▶ [Excerpted data]
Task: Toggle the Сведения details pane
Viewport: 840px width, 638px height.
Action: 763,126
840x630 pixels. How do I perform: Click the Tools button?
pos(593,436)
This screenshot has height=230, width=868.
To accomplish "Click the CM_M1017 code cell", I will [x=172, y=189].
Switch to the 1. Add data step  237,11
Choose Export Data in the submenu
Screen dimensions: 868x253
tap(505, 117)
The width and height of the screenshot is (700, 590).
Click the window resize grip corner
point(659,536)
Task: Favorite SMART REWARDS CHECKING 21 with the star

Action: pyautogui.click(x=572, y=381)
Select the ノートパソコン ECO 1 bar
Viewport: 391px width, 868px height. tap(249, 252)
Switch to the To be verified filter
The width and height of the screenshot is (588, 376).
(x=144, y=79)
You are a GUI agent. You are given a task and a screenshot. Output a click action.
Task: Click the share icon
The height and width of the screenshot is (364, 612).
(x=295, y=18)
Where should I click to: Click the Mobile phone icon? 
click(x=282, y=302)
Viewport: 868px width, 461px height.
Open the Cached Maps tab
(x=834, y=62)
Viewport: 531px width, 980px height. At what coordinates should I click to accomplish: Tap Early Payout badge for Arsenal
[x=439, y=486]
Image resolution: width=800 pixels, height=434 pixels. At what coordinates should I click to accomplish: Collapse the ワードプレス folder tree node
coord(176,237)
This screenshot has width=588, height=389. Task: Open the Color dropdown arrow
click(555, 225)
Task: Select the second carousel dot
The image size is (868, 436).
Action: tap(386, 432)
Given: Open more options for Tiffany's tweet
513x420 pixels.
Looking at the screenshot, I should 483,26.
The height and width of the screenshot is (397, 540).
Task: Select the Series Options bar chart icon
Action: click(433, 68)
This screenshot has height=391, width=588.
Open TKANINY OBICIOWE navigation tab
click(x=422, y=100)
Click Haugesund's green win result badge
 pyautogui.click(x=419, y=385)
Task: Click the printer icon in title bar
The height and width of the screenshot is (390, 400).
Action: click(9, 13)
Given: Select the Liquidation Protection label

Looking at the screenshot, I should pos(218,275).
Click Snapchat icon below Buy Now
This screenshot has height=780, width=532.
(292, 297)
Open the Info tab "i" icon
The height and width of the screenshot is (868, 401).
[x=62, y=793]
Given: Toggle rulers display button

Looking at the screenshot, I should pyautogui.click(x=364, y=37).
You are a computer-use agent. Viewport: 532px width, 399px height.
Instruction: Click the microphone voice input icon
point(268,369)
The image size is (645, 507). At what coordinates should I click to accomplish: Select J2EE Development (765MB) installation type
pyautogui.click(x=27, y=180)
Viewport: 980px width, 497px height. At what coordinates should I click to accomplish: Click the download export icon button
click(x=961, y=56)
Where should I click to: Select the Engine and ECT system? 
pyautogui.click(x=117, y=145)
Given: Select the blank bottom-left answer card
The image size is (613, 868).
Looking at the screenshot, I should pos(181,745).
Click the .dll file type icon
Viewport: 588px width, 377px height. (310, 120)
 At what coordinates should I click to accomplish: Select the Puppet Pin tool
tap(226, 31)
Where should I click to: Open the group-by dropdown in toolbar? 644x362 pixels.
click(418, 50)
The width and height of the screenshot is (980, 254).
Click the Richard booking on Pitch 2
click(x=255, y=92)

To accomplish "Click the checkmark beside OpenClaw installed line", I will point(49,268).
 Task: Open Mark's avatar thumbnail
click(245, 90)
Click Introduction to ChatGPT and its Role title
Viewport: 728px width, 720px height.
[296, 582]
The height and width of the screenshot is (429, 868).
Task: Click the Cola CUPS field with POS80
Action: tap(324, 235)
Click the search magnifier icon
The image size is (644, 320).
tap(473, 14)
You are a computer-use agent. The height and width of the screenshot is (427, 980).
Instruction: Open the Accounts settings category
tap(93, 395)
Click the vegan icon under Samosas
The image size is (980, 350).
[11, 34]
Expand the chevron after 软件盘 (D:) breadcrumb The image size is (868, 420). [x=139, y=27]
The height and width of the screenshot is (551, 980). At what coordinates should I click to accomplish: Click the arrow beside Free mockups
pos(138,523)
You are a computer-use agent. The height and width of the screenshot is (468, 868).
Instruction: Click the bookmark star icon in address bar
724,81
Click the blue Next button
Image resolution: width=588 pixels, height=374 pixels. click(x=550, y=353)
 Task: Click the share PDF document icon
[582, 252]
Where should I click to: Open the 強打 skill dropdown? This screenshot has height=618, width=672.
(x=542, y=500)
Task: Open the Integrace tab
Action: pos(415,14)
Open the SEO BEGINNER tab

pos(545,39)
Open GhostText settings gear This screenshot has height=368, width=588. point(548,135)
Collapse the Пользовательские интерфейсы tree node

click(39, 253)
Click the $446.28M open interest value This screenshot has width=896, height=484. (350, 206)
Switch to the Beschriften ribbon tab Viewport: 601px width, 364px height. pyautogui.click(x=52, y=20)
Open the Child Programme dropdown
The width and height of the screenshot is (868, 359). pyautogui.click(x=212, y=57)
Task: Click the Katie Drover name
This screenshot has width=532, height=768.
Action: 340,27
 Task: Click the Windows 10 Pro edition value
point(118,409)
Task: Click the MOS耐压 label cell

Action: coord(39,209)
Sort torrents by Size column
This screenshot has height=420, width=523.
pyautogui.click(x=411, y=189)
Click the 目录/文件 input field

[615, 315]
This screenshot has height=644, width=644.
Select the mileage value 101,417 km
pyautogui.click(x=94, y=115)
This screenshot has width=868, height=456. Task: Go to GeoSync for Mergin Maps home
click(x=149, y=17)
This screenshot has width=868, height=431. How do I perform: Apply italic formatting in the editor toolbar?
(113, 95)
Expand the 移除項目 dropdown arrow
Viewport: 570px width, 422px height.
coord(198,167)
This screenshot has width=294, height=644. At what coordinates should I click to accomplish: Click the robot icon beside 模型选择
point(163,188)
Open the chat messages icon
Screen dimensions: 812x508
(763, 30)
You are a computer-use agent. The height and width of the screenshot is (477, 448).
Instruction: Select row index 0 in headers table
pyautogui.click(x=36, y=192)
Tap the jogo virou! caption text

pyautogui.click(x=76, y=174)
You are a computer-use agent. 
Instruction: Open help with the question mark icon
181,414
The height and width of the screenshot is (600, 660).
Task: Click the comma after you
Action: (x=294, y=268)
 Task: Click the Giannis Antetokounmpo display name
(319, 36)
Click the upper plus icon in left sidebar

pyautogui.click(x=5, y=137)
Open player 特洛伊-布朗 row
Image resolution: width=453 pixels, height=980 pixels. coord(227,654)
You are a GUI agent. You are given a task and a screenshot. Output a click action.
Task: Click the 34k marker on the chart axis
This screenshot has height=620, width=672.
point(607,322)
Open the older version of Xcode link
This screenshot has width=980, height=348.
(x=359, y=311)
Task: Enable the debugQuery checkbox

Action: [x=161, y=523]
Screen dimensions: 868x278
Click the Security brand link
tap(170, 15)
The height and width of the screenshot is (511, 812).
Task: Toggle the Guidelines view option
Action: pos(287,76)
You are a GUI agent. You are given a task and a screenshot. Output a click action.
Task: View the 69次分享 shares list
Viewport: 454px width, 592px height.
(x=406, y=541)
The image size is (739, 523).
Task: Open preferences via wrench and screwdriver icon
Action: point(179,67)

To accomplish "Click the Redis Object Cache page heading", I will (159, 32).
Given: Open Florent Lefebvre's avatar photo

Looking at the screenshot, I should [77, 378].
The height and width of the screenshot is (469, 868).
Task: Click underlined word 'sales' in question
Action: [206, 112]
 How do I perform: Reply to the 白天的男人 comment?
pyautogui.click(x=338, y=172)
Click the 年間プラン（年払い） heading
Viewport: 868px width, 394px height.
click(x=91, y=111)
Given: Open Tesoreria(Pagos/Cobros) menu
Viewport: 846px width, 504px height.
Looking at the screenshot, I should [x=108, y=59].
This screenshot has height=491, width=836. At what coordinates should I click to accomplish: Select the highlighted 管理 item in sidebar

▶ [Exercise requirements]
Search the data for "Expand" and list every line in which it occurs.

▶ [Response area]
Expand the chevron after 软件盘 (D:) breadcrumb The image size is (868, 420). [x=139, y=27]
Expand the 移除項目 dropdown arrow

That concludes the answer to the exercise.